**EXERCISE PROMPT:**
Update the listing below by replacing "title text" with "heading text" and leaving everything else as it is. Leave the pictures out of your answer.

═════ INPUT MATERIAL

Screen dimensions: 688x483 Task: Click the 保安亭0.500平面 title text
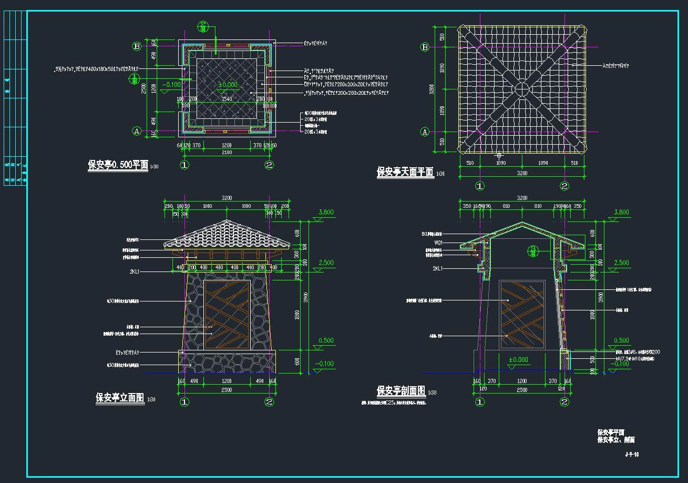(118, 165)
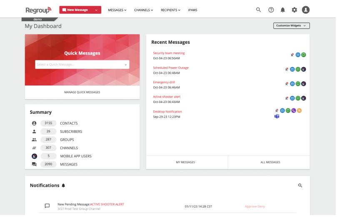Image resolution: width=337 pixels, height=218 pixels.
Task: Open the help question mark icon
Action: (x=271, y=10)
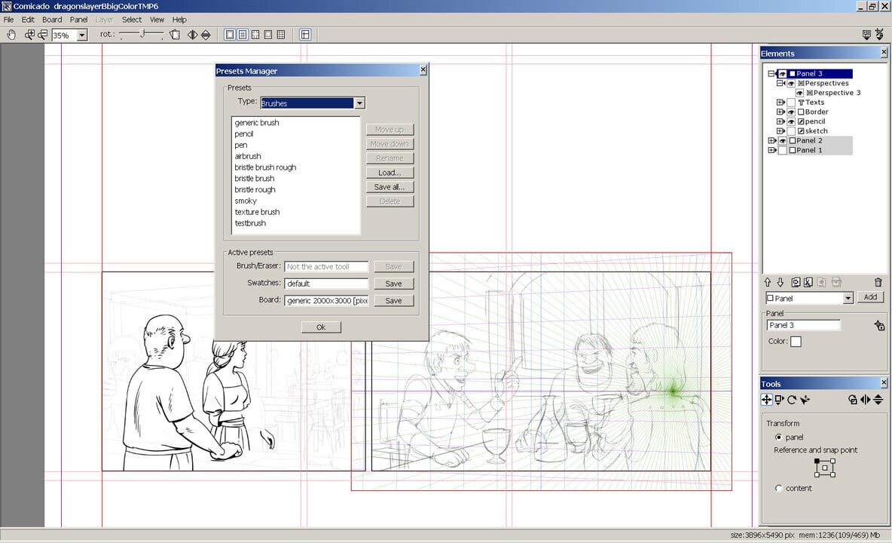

══════════

**SOLUTION BELOW:**
Screen dimensions: 688x483 Task: Click the 保安亭0.500平面 heading text
(118, 165)
Image resolution: width=337 pixels, height=218 pixels.
Task: Open the help question mark icon
Action: (x=271, y=10)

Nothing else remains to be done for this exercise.